III. Studie: Rechnungen werden digitaler

In den Unternehmen werden Rechnungen immer digitaler. Bei Bestellungen, Lieferscheinen oder Ausschreibungen hält sich das Papier.

Digitale Rechnungen setzen sich in der deutschen Wirtschaft immer stärker durch. So sagen fast drei Viertel der Unternehmen, digitale Rechnungsdaten haben für sie eine große Relevanz. Dagegen fällt bei Belegdaten wie Bestellungen, Lieferscheinen oder Ausschreibungen der Abschied vom Papier immer noch schwer. Nur 44 Prozent schreiben elektronischen Belegdaten eine große Bedeutung zu. Das ist das Ergebnis einer Befragung des Digitalverbands Bitkom.

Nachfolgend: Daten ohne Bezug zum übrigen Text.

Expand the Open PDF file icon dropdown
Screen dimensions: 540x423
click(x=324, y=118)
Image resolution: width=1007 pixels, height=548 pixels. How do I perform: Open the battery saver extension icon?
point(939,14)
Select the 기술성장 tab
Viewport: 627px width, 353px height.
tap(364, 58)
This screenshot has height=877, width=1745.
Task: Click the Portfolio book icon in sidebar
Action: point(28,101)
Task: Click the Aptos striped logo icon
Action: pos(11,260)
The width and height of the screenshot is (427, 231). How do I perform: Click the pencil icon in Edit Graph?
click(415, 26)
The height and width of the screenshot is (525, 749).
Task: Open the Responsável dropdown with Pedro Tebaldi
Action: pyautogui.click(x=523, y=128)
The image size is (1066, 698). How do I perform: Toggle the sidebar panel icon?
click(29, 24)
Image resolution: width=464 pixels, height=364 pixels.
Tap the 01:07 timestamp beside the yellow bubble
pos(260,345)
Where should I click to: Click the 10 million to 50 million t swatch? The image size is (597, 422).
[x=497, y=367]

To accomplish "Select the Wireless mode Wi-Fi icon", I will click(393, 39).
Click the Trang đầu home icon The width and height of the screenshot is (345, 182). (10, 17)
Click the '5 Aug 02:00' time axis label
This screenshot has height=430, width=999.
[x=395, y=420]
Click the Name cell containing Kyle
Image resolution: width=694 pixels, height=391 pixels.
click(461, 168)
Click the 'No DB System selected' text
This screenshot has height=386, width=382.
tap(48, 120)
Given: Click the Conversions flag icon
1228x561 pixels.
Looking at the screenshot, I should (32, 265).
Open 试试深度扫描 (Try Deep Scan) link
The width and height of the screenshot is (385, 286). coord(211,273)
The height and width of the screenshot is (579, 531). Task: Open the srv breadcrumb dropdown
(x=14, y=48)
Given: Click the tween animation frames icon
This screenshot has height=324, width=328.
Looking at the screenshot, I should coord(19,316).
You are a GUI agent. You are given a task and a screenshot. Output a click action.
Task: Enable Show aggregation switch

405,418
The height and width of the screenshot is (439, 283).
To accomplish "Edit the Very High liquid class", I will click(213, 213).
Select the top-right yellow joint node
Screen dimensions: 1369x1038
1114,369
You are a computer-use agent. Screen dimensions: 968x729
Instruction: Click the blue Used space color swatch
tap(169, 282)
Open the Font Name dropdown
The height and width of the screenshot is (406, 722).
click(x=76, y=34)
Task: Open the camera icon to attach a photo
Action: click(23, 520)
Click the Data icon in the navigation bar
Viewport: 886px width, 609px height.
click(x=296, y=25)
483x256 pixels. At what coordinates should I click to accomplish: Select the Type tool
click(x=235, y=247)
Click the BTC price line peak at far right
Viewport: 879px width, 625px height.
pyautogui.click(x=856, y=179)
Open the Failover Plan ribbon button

„Strukturierte Beleg- und Rechnungsdaten haben das Potenzial, weitere Teile der Financial Supply Chain medienbruchfrei abzubilden und zu automatisieren“, sagt Bitkom-Experte Nils Britze. „Dies führt zu Effizienzgewinnen und birgt erhebliches Innovationspotenzial. Insbesondere sind damit geringere Kosten verbunden, zum Beispiel für Porto, Papier und Druck, aber auch für die Aufbewahrung der Unterlagen.“

Medienbruchfreie und integrierte Bereitstellung von Angebotsinformationen vereinfachen und beschleunigen den Bestell-bzw. Beschaffungsprozess aus Sicht des Einkäufers. Die schnelle und effiziente Zustellung, Verarbeitung und damit verbundene schnellere Bezahlung einer Rechnung sorgen zudem am Ende für Liquiditäts- und Kostenvorteile.

Unternehmen, die digitale Rechnungen erstellen, verabschieden sich langsam vom unstrukturierten PDF-Format. Das lässt sich nur schwer in digitale Prozesse integrieren. Zunehmend greifen Unternehmen verstärkt auf strukturierte Formate zurück. Sie nutzen mittlerweile E-Rechnungen nach Standards wie EDI, ZUGFeRD oder XRechnung.